Der Zuwendungsbescheid des Landes über 50 Prozent der Kosten für das neue Dorfgemeinschaftshaus ist jetzt eingetroffen. Das teilte Nübels Bürgermeister Jürgen Augustin vor der Gemeindevertretung mit. Das Haus müsse bis 31. August nächsten Jahres fertig gestellt sei, bekräftigte er. Die Fahrzeughalle wurde auf Empfehlung des Bauausschusvorsitzenden Holger Fintzen etwas geändert. Das im Dorfgemeinschaftshaus enthaltene Feuerwehrmuseum von Kurt Hansen habe bei Dr. Helmut Sydow, dem Museumsreferenten der Landesregierung, so große Begeisterung über so viele kleine Schätze hervorgerufen, dass er vorgeschlagen habe, es mit dem von Norderstedt zu erweitern.
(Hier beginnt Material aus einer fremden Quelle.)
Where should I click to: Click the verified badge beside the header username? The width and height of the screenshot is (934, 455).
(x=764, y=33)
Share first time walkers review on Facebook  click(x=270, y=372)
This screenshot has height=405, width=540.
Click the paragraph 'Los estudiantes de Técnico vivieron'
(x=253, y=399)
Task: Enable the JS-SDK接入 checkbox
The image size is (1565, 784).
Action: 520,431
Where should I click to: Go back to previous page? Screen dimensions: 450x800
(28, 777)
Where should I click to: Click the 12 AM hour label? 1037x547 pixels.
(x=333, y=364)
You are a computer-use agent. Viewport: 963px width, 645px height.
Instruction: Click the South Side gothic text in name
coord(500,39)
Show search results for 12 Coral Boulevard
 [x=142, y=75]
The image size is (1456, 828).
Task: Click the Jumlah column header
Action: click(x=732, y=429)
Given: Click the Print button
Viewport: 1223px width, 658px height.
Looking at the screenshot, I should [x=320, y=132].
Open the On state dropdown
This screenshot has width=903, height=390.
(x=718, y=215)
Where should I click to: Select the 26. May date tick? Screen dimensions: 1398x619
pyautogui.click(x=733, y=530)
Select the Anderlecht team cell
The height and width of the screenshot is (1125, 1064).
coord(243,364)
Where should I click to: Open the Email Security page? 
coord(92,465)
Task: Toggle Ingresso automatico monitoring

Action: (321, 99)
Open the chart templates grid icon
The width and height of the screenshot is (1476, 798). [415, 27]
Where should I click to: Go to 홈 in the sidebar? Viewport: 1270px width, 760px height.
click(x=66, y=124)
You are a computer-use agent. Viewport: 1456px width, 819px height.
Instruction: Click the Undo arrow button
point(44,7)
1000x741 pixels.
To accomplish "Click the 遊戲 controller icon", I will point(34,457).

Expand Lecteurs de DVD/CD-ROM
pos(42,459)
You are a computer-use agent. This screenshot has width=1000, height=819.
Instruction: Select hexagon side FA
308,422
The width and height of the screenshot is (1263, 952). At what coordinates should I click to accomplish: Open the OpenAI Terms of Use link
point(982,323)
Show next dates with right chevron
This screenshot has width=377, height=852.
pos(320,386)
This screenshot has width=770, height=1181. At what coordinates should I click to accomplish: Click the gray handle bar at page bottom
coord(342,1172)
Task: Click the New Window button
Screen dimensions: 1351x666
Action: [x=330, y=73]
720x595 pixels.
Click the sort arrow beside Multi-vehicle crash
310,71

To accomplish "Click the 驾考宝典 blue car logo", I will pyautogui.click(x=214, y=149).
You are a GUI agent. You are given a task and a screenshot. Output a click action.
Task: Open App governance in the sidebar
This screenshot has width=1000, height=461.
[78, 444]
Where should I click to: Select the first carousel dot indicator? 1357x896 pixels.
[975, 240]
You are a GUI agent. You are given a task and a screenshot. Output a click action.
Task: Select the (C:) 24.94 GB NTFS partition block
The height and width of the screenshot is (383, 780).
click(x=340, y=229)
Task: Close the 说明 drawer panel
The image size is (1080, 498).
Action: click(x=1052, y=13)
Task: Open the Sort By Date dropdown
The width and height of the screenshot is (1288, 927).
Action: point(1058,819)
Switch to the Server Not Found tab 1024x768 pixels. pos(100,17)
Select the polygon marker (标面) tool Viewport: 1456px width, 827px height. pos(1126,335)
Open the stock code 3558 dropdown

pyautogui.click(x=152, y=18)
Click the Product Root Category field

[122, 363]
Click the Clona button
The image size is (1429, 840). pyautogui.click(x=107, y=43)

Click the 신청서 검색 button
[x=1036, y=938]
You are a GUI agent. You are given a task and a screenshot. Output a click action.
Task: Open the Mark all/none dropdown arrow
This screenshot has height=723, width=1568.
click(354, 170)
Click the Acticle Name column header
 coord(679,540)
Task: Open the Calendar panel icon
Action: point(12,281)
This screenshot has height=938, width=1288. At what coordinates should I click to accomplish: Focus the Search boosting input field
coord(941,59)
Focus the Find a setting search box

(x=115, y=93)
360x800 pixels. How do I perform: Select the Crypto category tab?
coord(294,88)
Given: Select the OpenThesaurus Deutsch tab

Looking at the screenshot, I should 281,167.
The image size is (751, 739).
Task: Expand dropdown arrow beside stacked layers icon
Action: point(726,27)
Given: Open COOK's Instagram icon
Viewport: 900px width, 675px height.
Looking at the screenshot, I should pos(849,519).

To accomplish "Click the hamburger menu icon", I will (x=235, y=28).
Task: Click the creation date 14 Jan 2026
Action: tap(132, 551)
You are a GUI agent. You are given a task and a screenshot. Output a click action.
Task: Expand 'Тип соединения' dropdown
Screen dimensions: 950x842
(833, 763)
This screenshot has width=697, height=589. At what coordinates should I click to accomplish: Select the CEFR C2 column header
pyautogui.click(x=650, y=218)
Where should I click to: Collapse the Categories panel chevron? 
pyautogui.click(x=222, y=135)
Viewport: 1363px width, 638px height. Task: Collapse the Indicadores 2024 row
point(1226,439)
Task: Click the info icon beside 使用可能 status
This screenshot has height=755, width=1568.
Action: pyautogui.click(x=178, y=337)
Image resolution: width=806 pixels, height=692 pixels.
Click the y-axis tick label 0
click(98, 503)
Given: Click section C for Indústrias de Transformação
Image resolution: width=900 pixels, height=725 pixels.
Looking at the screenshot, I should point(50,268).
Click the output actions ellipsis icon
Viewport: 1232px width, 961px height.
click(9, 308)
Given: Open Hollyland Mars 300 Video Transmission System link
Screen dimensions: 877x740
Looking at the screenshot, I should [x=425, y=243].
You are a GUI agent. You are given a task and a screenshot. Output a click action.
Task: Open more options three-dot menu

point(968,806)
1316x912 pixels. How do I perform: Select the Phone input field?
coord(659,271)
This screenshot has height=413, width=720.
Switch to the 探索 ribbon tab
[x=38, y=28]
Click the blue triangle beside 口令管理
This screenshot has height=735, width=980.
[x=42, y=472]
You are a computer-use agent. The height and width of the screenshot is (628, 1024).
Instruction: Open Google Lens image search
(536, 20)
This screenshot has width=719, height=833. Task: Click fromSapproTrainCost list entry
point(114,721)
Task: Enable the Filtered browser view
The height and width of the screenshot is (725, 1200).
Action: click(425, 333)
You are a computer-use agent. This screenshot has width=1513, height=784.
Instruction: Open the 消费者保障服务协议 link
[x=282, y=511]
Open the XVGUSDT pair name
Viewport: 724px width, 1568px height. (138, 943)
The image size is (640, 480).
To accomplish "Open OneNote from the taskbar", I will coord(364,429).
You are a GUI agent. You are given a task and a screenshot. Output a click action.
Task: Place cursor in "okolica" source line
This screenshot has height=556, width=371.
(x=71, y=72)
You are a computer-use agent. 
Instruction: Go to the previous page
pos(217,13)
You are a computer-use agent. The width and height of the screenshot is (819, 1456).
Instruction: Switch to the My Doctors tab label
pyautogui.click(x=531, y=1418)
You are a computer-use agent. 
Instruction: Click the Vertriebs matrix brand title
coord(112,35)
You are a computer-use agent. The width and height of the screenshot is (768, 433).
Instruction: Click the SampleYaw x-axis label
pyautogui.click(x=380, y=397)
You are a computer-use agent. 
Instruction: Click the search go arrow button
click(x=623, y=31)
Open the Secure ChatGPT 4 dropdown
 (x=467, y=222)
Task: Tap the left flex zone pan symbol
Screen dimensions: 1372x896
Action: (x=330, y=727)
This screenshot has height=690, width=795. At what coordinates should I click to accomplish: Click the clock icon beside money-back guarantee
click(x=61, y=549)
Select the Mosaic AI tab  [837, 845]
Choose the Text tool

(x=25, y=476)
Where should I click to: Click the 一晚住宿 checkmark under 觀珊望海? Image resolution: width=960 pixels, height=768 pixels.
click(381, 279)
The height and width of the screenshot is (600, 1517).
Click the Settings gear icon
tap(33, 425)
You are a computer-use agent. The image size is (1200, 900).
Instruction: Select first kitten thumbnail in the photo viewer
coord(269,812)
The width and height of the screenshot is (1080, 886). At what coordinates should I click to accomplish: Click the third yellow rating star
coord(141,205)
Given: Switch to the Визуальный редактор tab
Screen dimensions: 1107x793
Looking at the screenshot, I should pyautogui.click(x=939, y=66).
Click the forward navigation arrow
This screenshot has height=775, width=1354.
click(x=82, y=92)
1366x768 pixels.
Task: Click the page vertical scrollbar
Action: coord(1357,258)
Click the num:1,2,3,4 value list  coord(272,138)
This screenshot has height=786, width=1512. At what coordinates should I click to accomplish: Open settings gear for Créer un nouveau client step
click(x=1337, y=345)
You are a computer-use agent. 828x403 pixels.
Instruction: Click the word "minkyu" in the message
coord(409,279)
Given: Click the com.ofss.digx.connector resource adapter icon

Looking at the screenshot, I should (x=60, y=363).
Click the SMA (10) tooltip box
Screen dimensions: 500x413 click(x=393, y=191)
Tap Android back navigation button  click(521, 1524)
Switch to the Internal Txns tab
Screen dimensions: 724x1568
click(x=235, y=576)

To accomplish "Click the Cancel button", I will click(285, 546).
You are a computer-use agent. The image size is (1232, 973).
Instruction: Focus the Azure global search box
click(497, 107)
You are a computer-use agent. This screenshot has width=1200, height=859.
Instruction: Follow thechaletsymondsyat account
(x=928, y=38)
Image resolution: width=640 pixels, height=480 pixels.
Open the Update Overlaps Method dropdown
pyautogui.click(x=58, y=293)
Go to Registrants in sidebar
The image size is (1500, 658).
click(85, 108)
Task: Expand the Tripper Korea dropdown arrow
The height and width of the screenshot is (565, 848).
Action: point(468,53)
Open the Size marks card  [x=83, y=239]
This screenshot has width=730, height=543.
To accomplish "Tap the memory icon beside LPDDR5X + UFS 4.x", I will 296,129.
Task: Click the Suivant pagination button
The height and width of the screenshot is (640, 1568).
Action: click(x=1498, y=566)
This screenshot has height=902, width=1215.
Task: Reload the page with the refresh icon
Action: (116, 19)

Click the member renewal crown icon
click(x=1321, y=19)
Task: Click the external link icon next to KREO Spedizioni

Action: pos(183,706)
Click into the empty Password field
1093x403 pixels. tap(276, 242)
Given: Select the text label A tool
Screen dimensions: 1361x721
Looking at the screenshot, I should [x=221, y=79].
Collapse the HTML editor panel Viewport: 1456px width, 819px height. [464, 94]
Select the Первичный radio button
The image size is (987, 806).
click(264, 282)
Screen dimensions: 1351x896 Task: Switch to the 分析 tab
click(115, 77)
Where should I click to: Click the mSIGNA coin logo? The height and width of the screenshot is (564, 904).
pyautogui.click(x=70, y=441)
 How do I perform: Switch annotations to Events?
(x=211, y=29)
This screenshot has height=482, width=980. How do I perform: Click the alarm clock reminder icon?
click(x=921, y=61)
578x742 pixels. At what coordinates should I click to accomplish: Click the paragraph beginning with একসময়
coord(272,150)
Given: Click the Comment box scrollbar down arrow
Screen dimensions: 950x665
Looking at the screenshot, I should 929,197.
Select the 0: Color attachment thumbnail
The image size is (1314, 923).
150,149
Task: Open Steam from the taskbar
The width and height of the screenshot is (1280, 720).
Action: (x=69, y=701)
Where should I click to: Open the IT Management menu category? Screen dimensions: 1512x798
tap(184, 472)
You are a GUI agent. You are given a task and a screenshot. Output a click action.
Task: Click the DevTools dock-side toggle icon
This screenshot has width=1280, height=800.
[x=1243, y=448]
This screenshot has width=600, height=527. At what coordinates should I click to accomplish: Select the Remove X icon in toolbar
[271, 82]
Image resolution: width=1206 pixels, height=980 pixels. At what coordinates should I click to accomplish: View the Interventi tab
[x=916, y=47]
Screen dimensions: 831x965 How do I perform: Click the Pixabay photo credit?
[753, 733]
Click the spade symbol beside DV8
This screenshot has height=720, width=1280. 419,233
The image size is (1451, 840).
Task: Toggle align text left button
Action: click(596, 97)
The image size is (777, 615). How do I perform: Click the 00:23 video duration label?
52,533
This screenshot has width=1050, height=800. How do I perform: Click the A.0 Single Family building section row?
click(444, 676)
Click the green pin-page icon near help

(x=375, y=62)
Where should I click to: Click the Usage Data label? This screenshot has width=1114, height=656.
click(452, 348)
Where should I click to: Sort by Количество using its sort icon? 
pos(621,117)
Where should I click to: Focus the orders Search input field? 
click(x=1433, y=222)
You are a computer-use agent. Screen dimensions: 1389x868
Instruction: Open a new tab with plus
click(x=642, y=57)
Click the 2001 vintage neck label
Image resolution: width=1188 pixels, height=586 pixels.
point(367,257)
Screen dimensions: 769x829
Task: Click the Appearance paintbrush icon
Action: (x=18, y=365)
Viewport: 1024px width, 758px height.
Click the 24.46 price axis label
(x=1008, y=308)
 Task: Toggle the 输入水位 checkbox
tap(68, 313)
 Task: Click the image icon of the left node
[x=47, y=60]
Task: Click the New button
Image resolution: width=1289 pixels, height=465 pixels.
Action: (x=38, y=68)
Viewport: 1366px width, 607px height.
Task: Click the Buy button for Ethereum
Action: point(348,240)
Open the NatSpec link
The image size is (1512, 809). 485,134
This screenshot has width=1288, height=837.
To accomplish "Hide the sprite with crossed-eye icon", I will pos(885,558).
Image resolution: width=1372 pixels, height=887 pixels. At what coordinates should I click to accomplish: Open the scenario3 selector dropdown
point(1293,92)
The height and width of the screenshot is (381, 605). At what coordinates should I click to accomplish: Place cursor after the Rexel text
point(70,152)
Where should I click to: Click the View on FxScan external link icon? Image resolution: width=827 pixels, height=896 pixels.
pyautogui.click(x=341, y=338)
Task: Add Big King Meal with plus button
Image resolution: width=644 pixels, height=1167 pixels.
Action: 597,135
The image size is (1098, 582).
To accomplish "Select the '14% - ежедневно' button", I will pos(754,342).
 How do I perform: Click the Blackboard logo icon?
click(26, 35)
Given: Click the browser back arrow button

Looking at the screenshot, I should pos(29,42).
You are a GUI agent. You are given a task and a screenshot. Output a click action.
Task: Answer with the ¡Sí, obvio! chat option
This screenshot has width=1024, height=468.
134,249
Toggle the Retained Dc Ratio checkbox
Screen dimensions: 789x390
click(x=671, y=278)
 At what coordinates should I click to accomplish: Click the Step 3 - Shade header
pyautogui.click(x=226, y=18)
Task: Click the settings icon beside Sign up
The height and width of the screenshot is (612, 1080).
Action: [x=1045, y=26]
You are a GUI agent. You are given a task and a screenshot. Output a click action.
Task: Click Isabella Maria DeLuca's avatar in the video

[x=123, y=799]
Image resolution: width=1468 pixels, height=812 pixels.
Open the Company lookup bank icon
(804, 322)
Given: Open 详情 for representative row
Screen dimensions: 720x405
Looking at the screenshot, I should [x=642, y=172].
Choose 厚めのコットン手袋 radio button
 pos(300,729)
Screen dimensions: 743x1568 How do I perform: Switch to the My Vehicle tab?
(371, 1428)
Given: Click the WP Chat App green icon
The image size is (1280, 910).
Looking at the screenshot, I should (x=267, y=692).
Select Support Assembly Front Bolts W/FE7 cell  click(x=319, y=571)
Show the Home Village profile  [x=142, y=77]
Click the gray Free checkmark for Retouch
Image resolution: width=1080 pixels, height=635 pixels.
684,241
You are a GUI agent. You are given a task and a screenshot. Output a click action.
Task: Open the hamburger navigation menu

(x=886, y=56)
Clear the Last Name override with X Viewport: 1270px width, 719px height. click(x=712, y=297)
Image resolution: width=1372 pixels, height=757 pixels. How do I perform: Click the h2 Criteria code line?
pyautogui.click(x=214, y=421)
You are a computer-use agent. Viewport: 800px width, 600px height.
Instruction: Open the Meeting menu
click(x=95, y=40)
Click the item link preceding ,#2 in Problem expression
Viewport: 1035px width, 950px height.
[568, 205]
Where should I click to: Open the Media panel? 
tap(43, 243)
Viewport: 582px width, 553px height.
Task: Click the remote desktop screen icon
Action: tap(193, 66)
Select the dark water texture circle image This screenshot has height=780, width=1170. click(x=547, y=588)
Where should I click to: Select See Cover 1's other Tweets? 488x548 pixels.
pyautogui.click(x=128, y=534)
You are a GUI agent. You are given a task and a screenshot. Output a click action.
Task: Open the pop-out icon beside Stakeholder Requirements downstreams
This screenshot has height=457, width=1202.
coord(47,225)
Ein entsprechender Vertrag soll ausgearbeitet werden.
Hinsichtlich des Feuerwehr-Bedarfsplanes stehe die Gemeinde relativ gut da, befand der Bürgermeister. Die Wehr verfüge über das alte Feuerwehrfahrzug sowie in einem Jahr noch über ein neues Fahrzeug. Auch das notwendige Inventar sei vorhanden. Sorge mache jedoch, dass tagsüber kaum Atemschutzträger vor Ort seien.
In einer Eilentscheidung hinsichtlich der Regenwasserkanäle in Berend entschied man, den Graben am Lundberg wieder zu öffnen, damit weniger Wasser den Lundberg entlanglaufe.
Zufrieden zeigte sich Augustin mit dem neuen weißen Schrägungsschild zur Verkehrsberuhigung am Ortseingang.